This is from AP but I grabbed it from the Washington Post:
Mystery Bermuda-based company and other undisclosed Romney assets hint at larger wealth
WASHINGTON — For nearly 15 years, Republican presidential candidate Mitt Romney’s financial portfolio has included an offshore company that remained invisible to voters as his political star rose.
Based in Bermuda, Sankaty High Yield Asset Investors Ltd. was not listed on any of Romney’s state or federal financial reports. The company is among several Romney holdings that have not been fully disclosed, including one that recently posted a $1.9 million earning — suggesting he could be wealthier than the nearly $250 million estimated by his campaign.
The omissions were permitted by state and federal authorities overseeing Romney’s ethics filings, and he has never been cited for failing to disclose information about his money. But Romney’s limited disclosures deprive the public of an accurate depiction of his wealth and a clear understanding of how his assets are handled and taxed, according to experts in private equity, tax and campaign finance law.
Sankaty was transferred to a trust owned by Romney’s wife, Ann, one day before he was sworn in as Massachusetts governor in 2003, according to Bermuda records obtained by The Associated Press. The Romneys’ ownership of the offshore firm did not appear on any state or federal financial reports during Romney’s two presidential campaigns. Only the Romneys’ 2010 tax records, released under political pressure earlier this year, confirmed their continuing control of the company.

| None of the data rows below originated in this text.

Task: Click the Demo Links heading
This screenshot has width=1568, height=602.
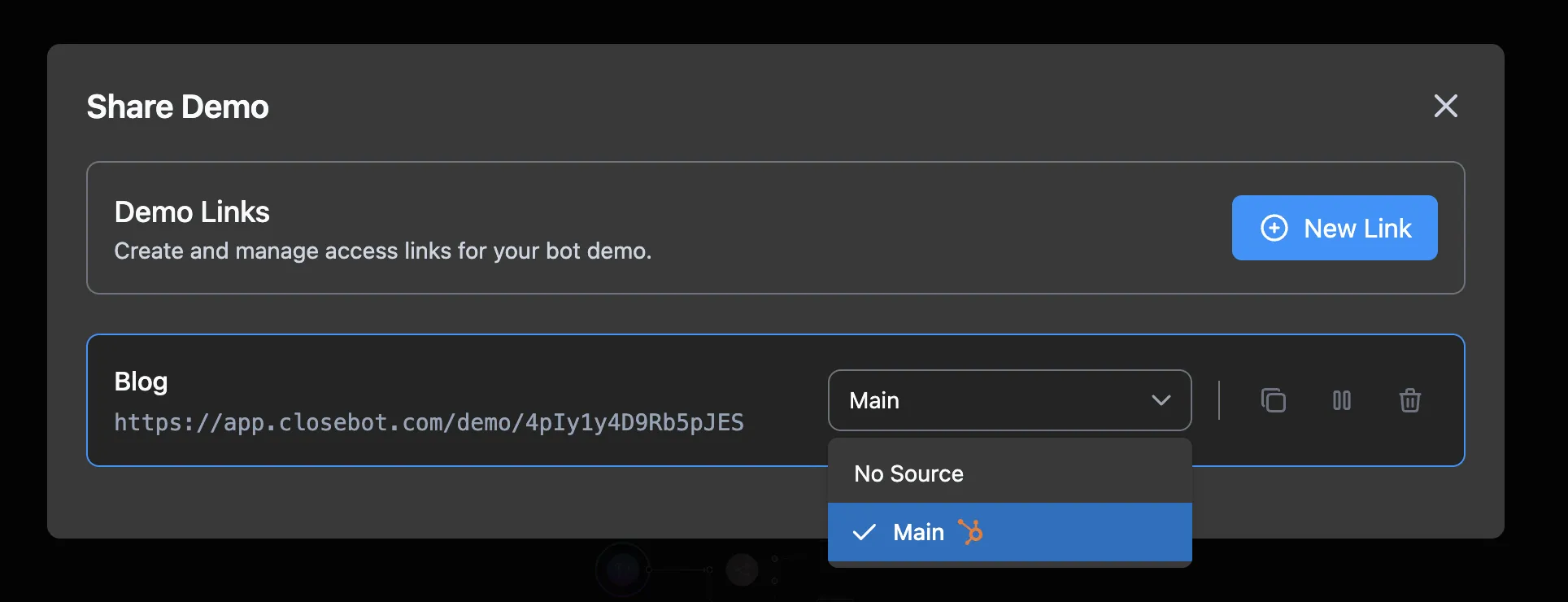Action: [192, 212]
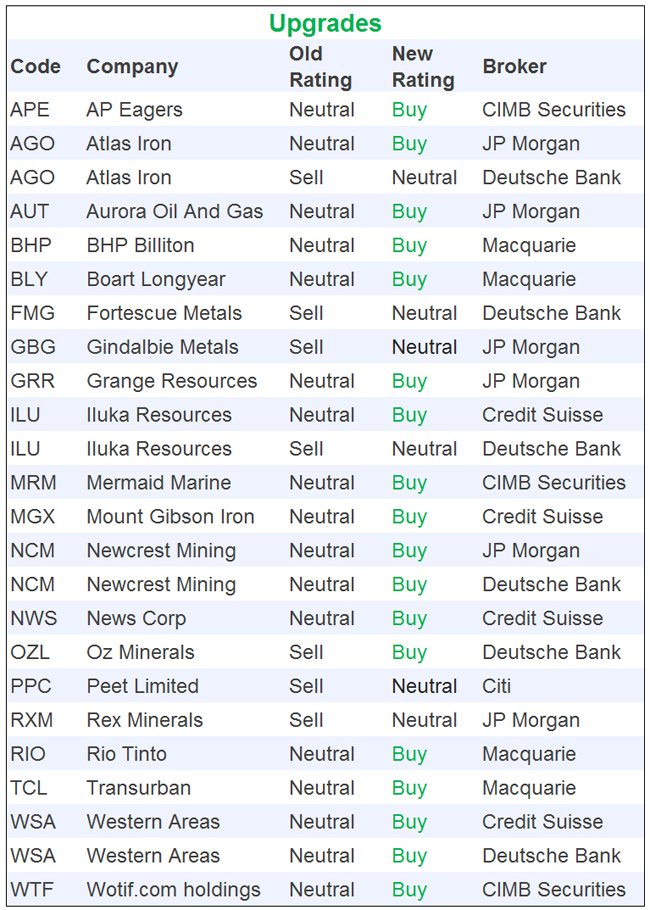
Task: Open the Transurban company entry
Action: click(x=138, y=789)
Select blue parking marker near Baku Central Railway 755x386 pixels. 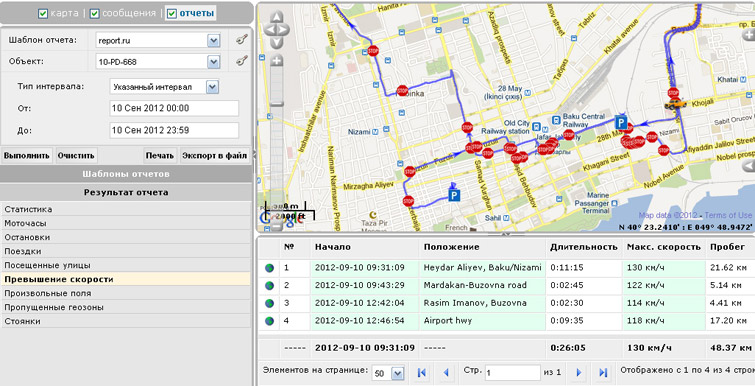click(x=621, y=123)
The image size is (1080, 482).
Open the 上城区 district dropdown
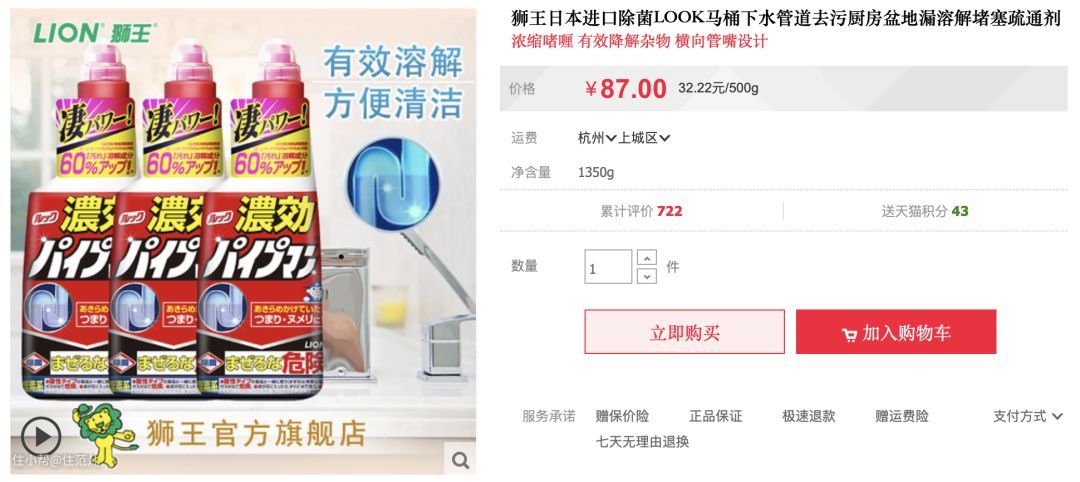click(x=644, y=138)
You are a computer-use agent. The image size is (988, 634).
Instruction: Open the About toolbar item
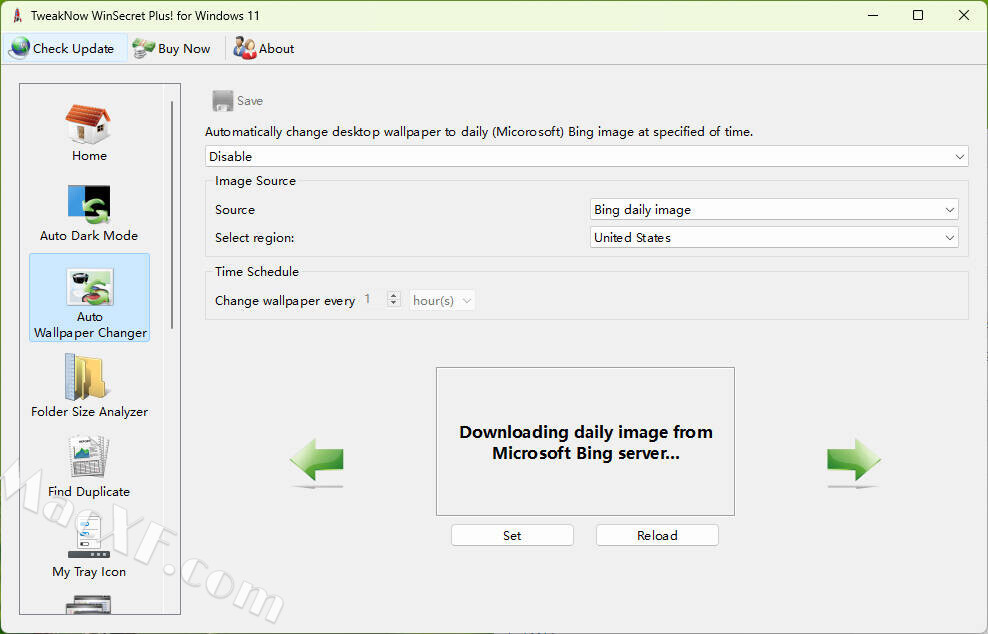[x=264, y=48]
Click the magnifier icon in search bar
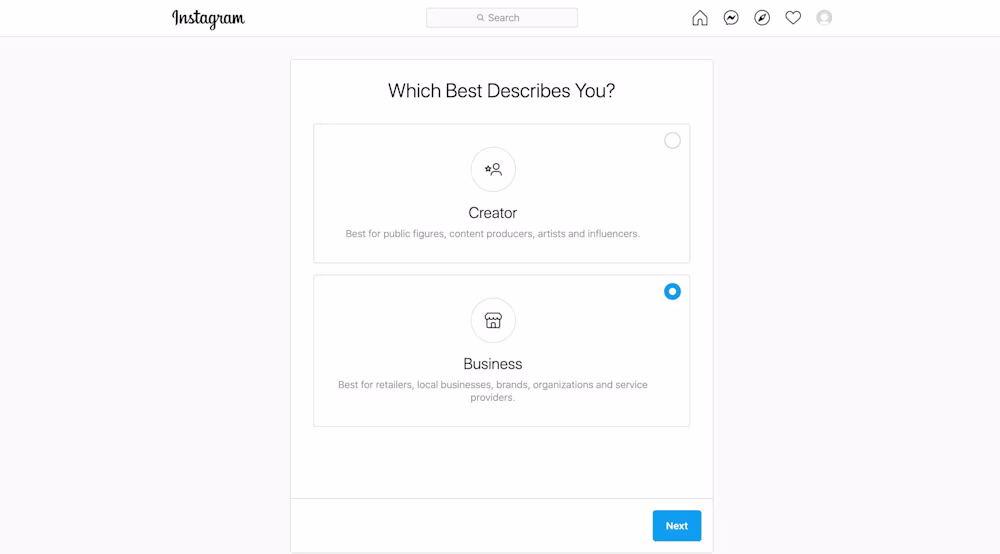The width and height of the screenshot is (1000, 554). (x=480, y=18)
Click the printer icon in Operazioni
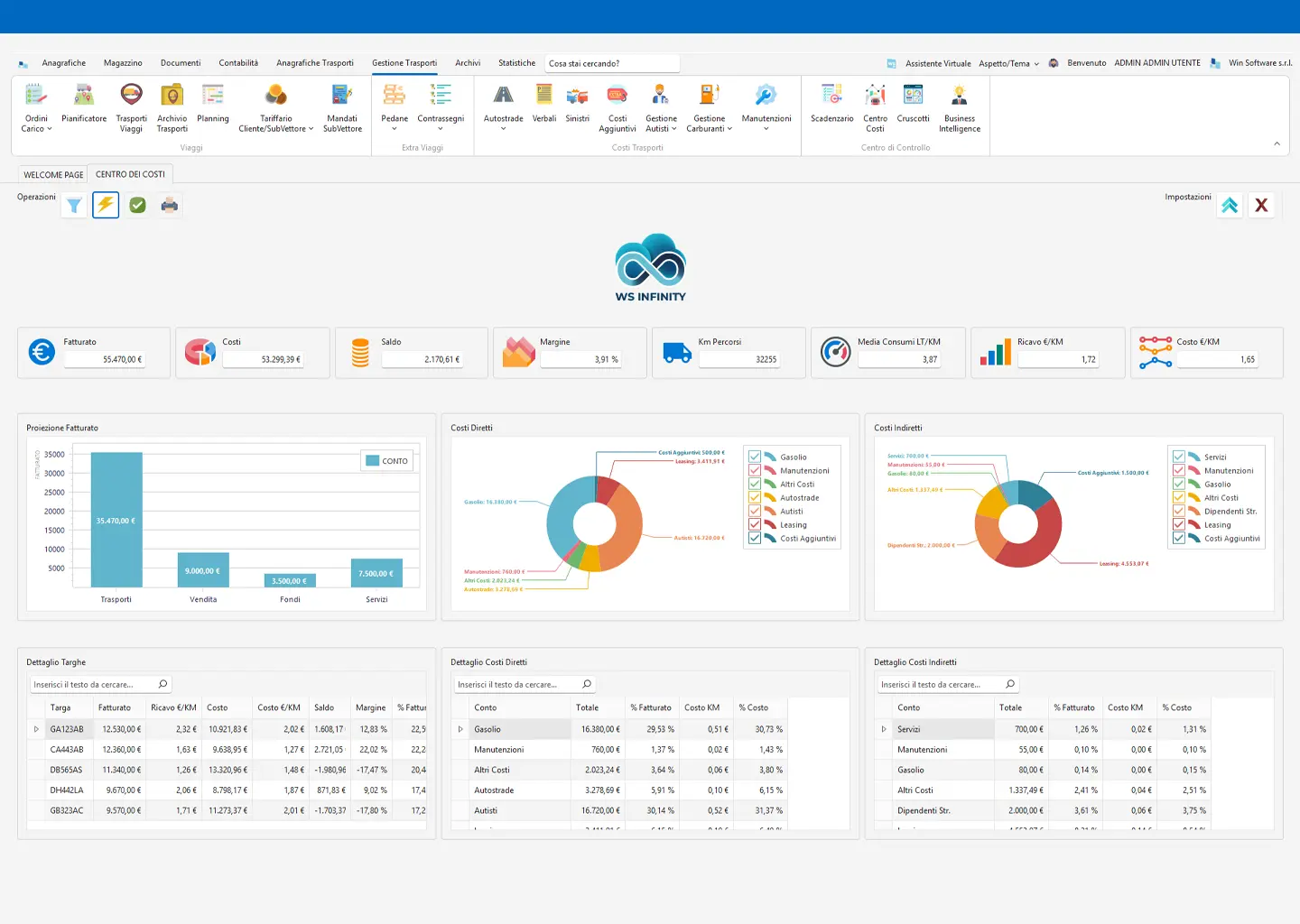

The mystery surrounding Sankaty reinforces Romney’s history of keeping a tight rein on his public dealings, already documented by his use of private email and computer purges as Massachusetts governor and his refusal to disclose his top fundraisers. The Bermuda company had almost no assets, according to Romney’s 2010 tax returns. But such partnership stakes could still provide significant income for years to come, said tax experts, who added that the lack of disclosure makes it impossible to know for certain.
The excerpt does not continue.